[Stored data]

--------------------

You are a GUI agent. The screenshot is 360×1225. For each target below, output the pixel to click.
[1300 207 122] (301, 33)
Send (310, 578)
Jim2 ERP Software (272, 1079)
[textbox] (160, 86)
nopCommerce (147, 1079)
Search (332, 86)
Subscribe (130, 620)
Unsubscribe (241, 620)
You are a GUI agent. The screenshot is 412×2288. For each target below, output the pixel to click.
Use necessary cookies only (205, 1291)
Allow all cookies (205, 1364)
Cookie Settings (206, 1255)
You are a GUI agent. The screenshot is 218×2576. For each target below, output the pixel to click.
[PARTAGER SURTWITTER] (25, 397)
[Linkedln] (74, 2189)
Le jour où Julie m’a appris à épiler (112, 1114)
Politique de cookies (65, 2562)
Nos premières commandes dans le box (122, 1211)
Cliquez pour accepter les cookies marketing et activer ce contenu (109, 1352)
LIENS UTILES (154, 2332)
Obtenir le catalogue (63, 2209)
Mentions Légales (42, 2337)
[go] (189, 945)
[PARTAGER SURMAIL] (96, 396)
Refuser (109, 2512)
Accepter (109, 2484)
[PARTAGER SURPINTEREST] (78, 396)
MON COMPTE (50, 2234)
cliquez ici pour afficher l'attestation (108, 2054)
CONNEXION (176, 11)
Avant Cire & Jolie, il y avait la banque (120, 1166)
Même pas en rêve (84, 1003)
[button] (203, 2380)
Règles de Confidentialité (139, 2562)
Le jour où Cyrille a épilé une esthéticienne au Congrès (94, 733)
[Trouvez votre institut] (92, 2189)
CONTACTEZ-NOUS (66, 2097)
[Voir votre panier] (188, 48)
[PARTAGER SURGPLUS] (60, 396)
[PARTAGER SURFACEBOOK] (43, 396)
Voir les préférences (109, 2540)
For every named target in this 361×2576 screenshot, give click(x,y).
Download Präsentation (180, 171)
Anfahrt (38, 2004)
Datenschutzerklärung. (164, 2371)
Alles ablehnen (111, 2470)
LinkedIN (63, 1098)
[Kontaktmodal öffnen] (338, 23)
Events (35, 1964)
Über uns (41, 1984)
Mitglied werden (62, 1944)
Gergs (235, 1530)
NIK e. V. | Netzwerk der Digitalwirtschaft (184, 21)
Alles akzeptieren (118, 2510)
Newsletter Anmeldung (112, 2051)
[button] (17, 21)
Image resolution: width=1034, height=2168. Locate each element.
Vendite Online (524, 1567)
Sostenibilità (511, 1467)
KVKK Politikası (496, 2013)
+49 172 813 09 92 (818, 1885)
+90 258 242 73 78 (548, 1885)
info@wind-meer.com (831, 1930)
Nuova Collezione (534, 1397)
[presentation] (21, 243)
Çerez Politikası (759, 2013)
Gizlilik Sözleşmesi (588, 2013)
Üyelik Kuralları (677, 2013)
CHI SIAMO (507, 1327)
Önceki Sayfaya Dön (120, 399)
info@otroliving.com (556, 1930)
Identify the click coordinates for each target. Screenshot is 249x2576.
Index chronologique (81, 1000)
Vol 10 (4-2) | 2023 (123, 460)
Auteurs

--------------------

Try it:
Take the stretch of lines above from the one containing "Cliquez pour accepter" through the one containing "CONNEXION (176, 11)" and repeat it exactly, adding no other line.

Response below:
Cliquez pour accepter les cookies marketing et activer ce contenu (109, 1352)
LIENS UTILES (154, 2332)
Obtenir le catalogue (63, 2209)
Mentions Légales (42, 2337)
[go] (189, 945)
[PARTAGER SURMAIL] (96, 396)
Refuser (109, 2512)
Accepter (109, 2484)
[PARTAGER SURPINTEREST] (78, 396)
MON COMPTE (50, 2234)
cliquez ici pour afficher l'attestation (108, 2054)
CONNEXION (176, 11)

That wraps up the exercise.